Dans le groupe de travail mis sur pied par M. Lecornu, nous avions demandé que le balisage clignotant soit remplacé par un balisage fixe. Nous avons à moitié obtenu satisfaction : une partie du balisage demeurera clignotant. Encore faudra-t-il que la décision soit mise en oeuvre car, pour l'heure, rien n'a changé.

Les opérateurs sont capables d'adapter leur stratégie. Je pense qu'il sera de plus en plus difficile d'obtenir des autorisations dans les Hauts-de-France.

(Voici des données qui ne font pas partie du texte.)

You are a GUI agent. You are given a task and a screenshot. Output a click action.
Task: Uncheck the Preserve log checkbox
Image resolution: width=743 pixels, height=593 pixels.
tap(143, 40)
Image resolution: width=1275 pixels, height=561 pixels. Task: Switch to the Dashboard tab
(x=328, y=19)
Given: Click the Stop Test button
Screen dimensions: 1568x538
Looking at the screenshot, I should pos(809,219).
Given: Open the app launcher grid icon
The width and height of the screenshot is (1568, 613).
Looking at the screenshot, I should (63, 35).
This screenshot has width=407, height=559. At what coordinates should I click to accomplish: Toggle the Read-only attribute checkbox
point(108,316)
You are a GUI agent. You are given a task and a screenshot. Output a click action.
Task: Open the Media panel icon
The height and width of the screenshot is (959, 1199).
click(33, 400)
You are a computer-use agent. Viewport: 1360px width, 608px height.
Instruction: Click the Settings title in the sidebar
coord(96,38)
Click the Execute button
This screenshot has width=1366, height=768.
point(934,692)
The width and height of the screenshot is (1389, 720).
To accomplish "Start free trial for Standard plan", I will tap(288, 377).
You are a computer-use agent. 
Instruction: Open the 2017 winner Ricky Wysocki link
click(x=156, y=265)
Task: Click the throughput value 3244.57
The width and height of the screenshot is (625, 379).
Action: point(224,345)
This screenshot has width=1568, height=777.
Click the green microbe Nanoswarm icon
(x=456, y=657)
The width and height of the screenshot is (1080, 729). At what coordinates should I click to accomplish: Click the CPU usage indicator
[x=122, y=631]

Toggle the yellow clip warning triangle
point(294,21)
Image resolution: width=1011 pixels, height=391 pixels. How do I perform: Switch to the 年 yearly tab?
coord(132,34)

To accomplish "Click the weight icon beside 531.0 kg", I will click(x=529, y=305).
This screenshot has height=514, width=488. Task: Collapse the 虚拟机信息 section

Les progrès technologiques permettant aujourd'hui d'installer des éoliennes dans des régions moins ventées, de nouveaux gisements sont exploitables. Je me rends souvent en Bourgogne, où les parcs éoliens, qui ne s'étaient pas développés jusqu'à maintenant, se multiplient assez rapidement.

Nous assistons donc à la diversification des stratégies des opérateurs de l'éolien qui veillent à ne pas accentuer la saturation, là où elle est palpable.

Les emplois dans le secteur de l'éolien sont une réalité, y compris dans l'industrie. L'ADEME a identifié 13 000 emplois directs – le double si nous comptons les emplois indirects –, dont 1 500 dans les Hauts-de-France. Je pense à une usine de mâts d'éoliennes à côté de Compiègne.

Votre dernière question portait sur le démantèlement des éoliennes en fin de contrat. La France n'a encore que très peu d'expérience, puisque les premiers contrats de quinze ans ont été signés au début des années 2000. Les premières expériences de démantèlement commencent. La quasi-totalité des matériaux sont recyclables, mais pas nécessairement recyclés. Certains types d'éoliennes contiennent des métaux rares, comme le néodyme pour celles qui utilisent des aimants permanents. Je connais une grande éolienne dont les 800 kilos de néodyme ne sont toujours pas récupérés parce que ce métal dit rare ne l'est pas tant que cela et que les cours sont si bas aujourd'hui qu'il n'y a aucun intérêt à le récupérer. Les aimants permanents des éoliennes aujourd'hui démantelées sont donc stockés en attendant que les cours remontent. Mais le démantèlement peut aboutir à un taux de recyclage de 98 % des matériaux d'une éolienne.